## Step 1: Define the symbolic representation of the variables
The variables are ['protein bars', 'cornichons', 'chicken thighs', 'chicken breasts'] which can be represented symbolically as ['x0', 'x1', 'x2', 'x3'].

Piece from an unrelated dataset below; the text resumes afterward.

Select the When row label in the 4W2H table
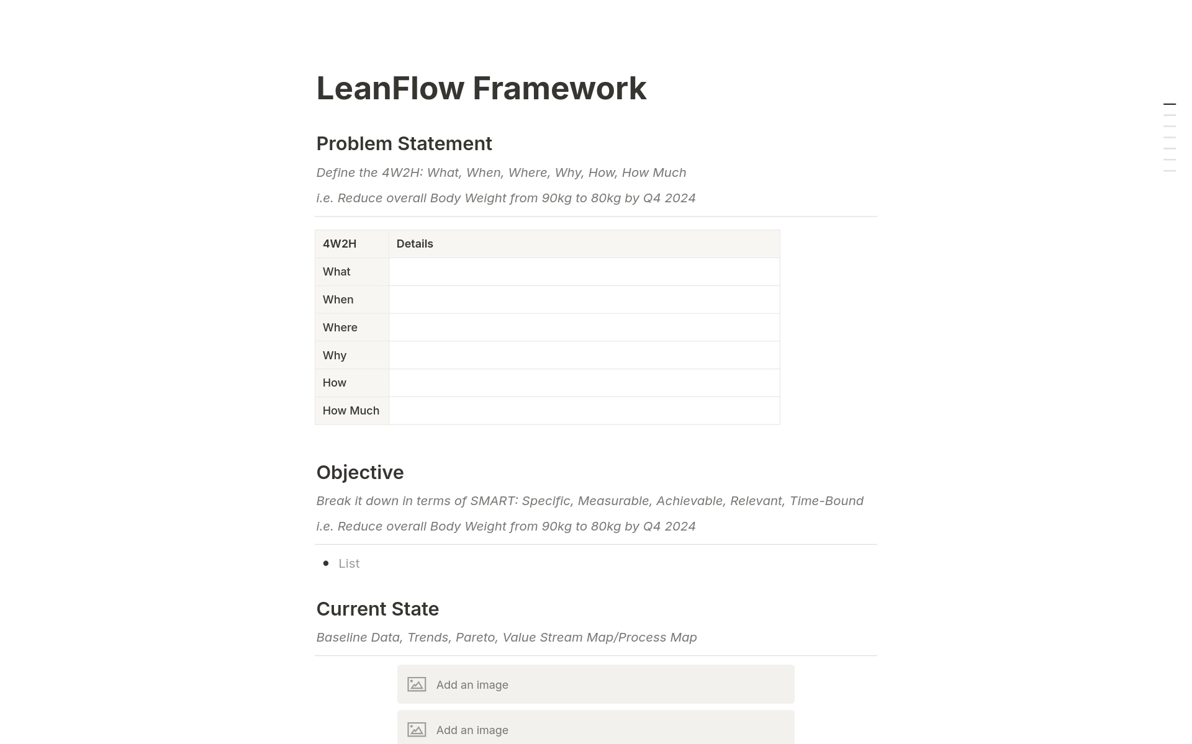 pyautogui.click(x=338, y=299)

## Step 2: Create a dictionary mapping symbolic variables to their natural language counterparts
The symbolic variables and their corresponding natural language objects are:
- 'x0': 'protein bars'
- 'x1': 'cornichons'
- 'x2': 'chicken thighs'
- 'x3': 'chicken breasts'

## 3: Define the objective function in symbolic notation
The objective function to minimize is $2x_0 + 8x_1 + 5x_2 + 7x_3$.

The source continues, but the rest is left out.